Serbin
Serbin

Reputation: 823

MongoDB decreasing size of document with huge arrays

I have a device, which accumulate temperatures from different sides and save them to the database every second. For each measurement I have the next documents:

{
    "_id" : ISODate("2017-05-05T22:07:37.924Z"),
    "north_side" : [  2660 elements * Int32 ],
    "east_side" : [  1330 elements * Int32 ],
    "south_side" : [ 2660 elements * Int32 ],
    "west_side" : [ 1330 elements * Int32 ]
}

Here _id is a timestamp, when measurement was done. And arrays of temperatures done for each side. Totally device measures 7980 temperatures every second (in uint16_t format). But storing all this measurements for one month will take too much space.

I get a statistics from db.getCollection('temperatures').stats() and it shows me that avgObjSize = 75445 bytes. It is about 6.5 GB per month.

Storing 7980 temperatures with 32 bit (Am I forced to use 32 bit, because mongodb don't have 16 bit value?) will take 31920 bytes. For what else mongodb use 43525 bytes of data and how can I decrese this value?

Upvotes: 1

Views: 245

Answers (1)

Las Ten
Las Ten

Reputation: 1175

I assume temperatures have numbers after the decimal point, so they are not integers. Anyway, mongo "treats all numbers as 64-bit floating-point double values by default."

So that's 8 bytes per number, not 4. Much closer to the average object size you're referring to, the rest, I guess, are control values, array sizes, etc.

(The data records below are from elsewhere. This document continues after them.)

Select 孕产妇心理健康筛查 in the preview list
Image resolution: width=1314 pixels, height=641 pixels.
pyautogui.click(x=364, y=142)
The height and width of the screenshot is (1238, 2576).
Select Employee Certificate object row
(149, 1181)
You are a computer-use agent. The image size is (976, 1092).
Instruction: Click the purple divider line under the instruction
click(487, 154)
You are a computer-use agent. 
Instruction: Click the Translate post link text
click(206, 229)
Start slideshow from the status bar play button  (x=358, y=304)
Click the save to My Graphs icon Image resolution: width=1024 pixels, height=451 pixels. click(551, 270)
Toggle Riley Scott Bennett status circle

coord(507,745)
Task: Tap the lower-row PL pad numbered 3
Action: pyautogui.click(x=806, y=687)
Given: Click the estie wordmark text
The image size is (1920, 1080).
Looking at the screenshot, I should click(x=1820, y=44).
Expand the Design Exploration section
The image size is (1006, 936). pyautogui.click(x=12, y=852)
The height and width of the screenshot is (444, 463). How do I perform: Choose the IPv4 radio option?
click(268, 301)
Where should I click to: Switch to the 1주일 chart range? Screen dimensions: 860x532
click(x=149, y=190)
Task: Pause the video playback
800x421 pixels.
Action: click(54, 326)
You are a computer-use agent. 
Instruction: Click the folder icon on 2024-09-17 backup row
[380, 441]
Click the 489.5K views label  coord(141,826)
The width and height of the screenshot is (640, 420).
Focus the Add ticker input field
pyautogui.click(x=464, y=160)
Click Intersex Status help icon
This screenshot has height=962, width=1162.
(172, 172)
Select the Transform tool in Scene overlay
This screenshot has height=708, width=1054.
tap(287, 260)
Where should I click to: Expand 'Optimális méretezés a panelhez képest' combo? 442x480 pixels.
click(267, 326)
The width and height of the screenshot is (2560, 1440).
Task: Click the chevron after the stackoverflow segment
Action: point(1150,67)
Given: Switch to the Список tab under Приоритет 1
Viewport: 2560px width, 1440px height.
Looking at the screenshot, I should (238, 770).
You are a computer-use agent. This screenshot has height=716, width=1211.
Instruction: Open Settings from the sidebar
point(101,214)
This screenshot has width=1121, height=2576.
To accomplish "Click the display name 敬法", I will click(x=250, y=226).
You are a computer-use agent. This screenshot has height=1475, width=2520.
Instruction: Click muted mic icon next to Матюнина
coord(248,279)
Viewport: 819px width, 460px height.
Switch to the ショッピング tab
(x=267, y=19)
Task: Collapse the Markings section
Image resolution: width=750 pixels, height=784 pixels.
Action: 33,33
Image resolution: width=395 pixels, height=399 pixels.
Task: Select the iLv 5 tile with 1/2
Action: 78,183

You could decrease the size by making reasonable simplifications, like for example storing just one double precision value per side, and then just store the differences from that one in tenths or hundredths (1/10, 1/100) and store the whole set combined into just one string. Like

99|101|67|-13|-23|9|17 ...

Update: Or even better, if your language supports marshalling, then create your strongly typed arrays in memory and store the marshalled object. Storing just the differences as integers from a double could still help.